▸ WRITTEN REQUEST
Return every line in the records below that contains the word "badge", copied unchanged.

▸ DATA ENTRIES
>> start

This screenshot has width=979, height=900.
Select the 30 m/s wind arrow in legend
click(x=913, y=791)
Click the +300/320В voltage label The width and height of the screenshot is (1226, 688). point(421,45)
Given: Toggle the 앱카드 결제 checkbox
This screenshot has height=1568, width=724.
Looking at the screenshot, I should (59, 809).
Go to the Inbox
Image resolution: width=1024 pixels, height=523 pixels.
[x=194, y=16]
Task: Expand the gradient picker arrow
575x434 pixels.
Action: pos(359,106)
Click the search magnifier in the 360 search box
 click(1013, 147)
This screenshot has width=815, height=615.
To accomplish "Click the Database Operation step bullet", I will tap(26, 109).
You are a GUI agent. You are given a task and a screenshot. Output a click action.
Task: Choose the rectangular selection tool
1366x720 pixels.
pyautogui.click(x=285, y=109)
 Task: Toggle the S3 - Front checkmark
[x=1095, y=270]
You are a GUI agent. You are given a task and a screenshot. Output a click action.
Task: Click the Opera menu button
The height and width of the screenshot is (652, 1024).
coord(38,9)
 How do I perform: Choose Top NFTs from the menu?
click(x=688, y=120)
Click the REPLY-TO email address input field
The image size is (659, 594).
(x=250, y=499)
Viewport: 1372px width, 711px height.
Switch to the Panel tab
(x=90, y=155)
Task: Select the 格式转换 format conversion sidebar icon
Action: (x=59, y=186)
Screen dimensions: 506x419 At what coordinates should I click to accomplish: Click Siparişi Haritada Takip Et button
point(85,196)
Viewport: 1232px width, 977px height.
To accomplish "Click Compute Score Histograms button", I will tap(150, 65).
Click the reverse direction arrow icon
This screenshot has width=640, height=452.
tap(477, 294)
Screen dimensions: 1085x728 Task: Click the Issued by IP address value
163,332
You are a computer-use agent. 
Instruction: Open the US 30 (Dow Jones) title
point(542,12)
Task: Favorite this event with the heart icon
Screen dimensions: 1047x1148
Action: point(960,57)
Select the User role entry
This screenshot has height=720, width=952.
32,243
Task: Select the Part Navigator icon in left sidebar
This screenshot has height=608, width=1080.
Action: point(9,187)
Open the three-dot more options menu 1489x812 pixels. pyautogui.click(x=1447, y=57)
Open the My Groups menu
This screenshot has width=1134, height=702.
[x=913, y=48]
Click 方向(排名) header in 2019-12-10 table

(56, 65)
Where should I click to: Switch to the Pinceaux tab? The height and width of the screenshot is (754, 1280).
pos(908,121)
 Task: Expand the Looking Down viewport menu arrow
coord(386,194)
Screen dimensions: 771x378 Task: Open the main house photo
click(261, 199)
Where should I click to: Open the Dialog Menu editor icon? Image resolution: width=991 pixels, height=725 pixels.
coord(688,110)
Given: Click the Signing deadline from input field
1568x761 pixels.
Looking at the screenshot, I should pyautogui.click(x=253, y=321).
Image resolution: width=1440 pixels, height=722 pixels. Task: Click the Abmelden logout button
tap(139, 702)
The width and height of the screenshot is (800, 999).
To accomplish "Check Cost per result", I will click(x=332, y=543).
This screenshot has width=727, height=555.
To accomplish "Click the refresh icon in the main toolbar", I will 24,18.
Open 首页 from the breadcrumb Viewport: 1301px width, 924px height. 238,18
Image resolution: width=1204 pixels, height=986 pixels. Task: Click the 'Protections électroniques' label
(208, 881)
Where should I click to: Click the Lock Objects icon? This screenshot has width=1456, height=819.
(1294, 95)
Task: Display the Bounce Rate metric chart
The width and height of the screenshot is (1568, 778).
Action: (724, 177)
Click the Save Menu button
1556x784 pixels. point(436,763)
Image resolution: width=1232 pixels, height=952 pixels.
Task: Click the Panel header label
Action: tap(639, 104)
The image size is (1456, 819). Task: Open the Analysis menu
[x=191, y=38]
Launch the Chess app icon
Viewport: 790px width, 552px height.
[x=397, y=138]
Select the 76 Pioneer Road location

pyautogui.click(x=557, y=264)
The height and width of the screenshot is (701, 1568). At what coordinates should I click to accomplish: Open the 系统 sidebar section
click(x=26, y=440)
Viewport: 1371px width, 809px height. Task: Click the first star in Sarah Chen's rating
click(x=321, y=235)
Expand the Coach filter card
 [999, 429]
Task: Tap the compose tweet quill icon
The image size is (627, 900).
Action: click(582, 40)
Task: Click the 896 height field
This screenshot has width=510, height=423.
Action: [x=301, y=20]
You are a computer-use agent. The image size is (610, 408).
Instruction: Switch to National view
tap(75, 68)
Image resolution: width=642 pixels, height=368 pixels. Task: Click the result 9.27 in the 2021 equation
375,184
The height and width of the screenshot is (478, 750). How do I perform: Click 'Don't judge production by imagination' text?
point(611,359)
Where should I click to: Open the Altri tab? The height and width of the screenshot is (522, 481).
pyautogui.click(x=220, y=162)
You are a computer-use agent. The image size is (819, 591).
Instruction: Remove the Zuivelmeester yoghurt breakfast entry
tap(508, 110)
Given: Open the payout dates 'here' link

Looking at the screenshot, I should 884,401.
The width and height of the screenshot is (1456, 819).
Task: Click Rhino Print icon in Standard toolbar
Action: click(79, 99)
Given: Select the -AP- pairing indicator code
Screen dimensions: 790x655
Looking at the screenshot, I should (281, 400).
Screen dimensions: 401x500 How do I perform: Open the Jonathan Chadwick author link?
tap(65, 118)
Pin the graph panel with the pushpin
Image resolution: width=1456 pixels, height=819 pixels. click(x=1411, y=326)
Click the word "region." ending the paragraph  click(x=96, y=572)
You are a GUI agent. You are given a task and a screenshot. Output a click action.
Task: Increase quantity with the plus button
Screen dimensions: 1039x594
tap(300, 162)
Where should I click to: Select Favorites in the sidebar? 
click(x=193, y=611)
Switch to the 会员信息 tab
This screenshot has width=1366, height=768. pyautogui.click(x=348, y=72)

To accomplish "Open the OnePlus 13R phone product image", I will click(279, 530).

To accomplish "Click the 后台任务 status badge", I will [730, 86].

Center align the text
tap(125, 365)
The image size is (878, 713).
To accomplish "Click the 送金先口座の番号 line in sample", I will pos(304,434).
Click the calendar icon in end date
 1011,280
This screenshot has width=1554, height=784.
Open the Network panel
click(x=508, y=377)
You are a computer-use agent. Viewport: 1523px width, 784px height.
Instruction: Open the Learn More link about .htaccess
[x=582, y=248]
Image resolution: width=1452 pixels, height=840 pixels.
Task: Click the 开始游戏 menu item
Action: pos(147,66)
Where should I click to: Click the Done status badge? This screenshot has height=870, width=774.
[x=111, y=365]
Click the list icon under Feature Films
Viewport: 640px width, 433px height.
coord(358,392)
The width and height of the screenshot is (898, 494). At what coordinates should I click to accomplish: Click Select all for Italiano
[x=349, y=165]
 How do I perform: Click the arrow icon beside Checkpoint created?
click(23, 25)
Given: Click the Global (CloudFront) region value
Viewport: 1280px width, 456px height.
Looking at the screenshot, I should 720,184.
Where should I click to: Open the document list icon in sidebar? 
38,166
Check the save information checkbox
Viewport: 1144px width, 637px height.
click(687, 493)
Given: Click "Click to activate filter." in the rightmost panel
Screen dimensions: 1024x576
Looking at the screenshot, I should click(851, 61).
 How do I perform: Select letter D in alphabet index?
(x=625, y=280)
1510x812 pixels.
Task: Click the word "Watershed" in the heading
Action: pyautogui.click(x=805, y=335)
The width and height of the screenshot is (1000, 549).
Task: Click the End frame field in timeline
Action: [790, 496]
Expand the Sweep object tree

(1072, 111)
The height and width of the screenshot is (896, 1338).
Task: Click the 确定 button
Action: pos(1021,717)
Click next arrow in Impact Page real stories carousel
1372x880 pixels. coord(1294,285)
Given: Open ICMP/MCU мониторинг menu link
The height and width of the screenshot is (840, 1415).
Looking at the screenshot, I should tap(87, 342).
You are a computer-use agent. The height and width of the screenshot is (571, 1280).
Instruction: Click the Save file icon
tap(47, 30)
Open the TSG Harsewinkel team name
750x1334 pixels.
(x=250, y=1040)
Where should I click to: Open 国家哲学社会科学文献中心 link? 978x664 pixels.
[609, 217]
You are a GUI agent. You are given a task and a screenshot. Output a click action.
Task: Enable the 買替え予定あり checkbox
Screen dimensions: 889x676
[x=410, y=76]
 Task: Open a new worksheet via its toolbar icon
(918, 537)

>> end

▸ TASK ANSWER
To accomplish "Click the 后台任务 status badge", I will [730, 86].
Where should I click to: Click the Done status badge? This screenshot has height=870, width=774.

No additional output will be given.